Hier, l’équipage Toys Motors est sorti de La Rural à 17h pour passer sur le podium, situé à l’Obélisque, et ensuite traverser Buenos Aires accompagné par un million de spectateurs. « Nous avons été bloqué sur l’autoroute par la foule, raconte Ronan au bivouac de Cordoba. C’était impressionnant et un peu angoissant car on ne pouvait pas avancer. » L’équipage SMG a ensuite entamé une grosse liaison de 330 km pour rallier le bivouac ‘transit’ de Victoria vers 23h30’. Ce matin, le réveil a sonné à 6h pour une nouvelle liaison de 480 km et une première spéciale de 220 km.

« C’était une bonne mise en jambe, continue Ronan. La première partie était très rapide et nous avons atteint 190 km/h.
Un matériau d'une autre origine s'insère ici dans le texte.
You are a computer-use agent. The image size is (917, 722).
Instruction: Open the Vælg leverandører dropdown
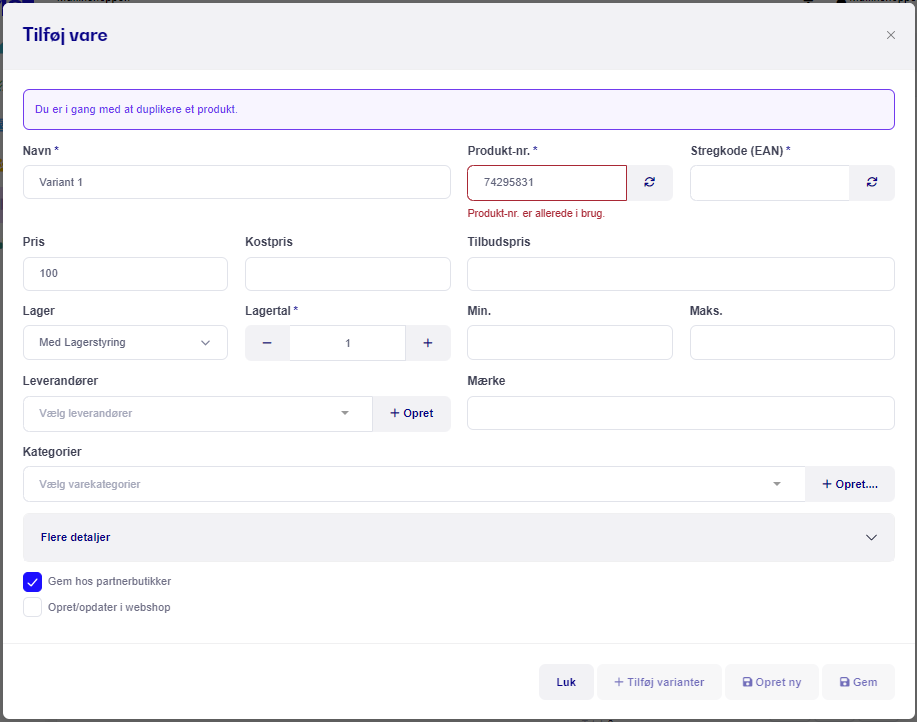click(198, 414)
La deuxième partie a été nettement moins amusante car c’était dans la montagne et sous la pluie… La boue n’est vraiment pas le terrain de jeu des deux roues motrices, surtout dans les descentes ! La dernière partie était sèche, sur de la terre noire, la progression était plus aisée.

Voilà, le Dakar est lancé avec cette petite spéciale que nous avons déjà parcouru il y a deux ans, avec le Land Cruiser. C’est assez bluffant de constater la différence de performance entre les deux voitures sur un même terrain. »

Demain, le Dakar monte à San Miguel de Tucuman.